*What you have to do*: Write the data below out again, exactly as each line reads.

*The data*:

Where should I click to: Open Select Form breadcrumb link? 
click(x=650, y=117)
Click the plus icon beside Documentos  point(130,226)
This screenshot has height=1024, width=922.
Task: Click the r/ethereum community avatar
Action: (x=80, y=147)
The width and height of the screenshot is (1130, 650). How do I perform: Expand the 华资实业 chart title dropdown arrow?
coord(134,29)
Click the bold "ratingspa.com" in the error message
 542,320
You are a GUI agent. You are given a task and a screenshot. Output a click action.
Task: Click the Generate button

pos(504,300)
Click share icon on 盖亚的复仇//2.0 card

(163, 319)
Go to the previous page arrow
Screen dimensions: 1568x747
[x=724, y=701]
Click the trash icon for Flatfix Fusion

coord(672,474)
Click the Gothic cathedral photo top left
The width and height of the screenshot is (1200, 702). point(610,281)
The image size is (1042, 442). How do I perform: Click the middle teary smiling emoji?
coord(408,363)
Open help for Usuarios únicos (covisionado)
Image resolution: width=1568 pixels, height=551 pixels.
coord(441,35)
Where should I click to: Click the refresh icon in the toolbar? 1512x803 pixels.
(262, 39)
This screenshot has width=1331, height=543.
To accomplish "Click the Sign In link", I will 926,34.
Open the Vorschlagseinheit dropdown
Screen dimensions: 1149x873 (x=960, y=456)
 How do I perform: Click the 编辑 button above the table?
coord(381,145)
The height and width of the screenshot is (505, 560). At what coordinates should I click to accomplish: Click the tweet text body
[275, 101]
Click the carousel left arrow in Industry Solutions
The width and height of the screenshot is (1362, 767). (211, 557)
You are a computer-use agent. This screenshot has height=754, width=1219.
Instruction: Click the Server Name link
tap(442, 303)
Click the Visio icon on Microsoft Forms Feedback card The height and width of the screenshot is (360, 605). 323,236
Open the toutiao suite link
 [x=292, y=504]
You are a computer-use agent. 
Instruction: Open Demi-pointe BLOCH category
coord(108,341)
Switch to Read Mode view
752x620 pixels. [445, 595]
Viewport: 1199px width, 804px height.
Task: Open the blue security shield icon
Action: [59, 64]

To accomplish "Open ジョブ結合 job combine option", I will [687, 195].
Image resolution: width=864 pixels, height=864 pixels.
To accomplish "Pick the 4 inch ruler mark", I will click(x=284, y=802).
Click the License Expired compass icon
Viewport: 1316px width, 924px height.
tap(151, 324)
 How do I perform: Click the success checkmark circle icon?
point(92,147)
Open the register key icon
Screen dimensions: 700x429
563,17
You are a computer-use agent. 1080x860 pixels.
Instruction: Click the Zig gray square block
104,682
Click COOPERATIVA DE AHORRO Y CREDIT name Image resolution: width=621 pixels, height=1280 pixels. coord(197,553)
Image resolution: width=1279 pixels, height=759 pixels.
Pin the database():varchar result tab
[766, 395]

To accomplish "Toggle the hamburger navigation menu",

*Task result*:
Where should I click to: Open Select Form breadcrumb link? 
click(x=650, y=117)
Click the plus icon beside Documentos  point(130,226)
This screenshot has height=1024, width=922.
Task: Click the r/ethereum community avatar
Action: (x=80, y=147)
The width and height of the screenshot is (1130, 650). How do I perform: Expand the 华资实业 chart title dropdown arrow?
coord(134,29)
Click the bold "ratingspa.com" in the error message
 542,320
You are a GUI agent. You are given a task and a screenshot. Output a click action.
Task: Click the Generate button

pos(504,300)
Click share icon on 盖亚的复仇//2.0 card

(163, 319)
Go to the previous page arrow
Screen dimensions: 1568x747
[x=724, y=701]
Click the trash icon for Flatfix Fusion

coord(672,474)
Click the Gothic cathedral photo top left
The width and height of the screenshot is (1200, 702). point(610,281)
The image size is (1042, 442). How do I perform: Click the middle teary smiling emoji?
coord(408,363)
Open help for Usuarios únicos (covisionado)
Image resolution: width=1568 pixels, height=551 pixels.
coord(441,35)
Where should I click to: Click the refresh icon in the toolbar? 1512x803 pixels.
(262, 39)
This screenshot has width=1331, height=543.
To accomplish "Click the Sign In link", I will 926,34.
Open the Vorschlagseinheit dropdown
Screen dimensions: 1149x873 (x=960, y=456)
 How do I perform: Click the 编辑 button above the table?
coord(381,145)
The height and width of the screenshot is (505, 560). At what coordinates should I click to accomplish: Click the tweet text body
[275, 101]
Click the carousel left arrow in Industry Solutions
The width and height of the screenshot is (1362, 767). (211, 557)
You are a computer-use agent. This screenshot has height=754, width=1219.
Instruction: Click the Server Name link
tap(442, 303)
Click the Visio icon on Microsoft Forms Feedback card The height and width of the screenshot is (360, 605). 323,236
Open the toutiao suite link
 [x=292, y=504]
You are a computer-use agent. 
Instruction: Open Demi-pointe BLOCH category
coord(108,341)
Switch to Read Mode view
752x620 pixels. [445, 595]
Viewport: 1199px width, 804px height.
Task: Open the blue security shield icon
Action: [59, 64]

To accomplish "Open ジョブ結合 job combine option", I will [687, 195].
Image resolution: width=864 pixels, height=864 pixels.
To accomplish "Pick the 4 inch ruler mark", I will click(x=284, y=802).
Click the License Expired compass icon
Viewport: 1316px width, 924px height.
tap(151, 324)
 How do I perform: Click the success checkmark circle icon?
point(92,147)
Open the register key icon
Screen dimensions: 700x429
563,17
You are a computer-use agent. 1080x860 pixels.
Instruction: Click the Zig gray square block
104,682
Click COOPERATIVA DE AHORRO Y CREDIT name Image resolution: width=621 pixels, height=1280 pixels. coord(197,553)
Image resolution: width=1279 pixels, height=759 pixels.
Pin the database():varchar result tab
[766, 395]

To accomplish "Toggle the hamburger navigation menu",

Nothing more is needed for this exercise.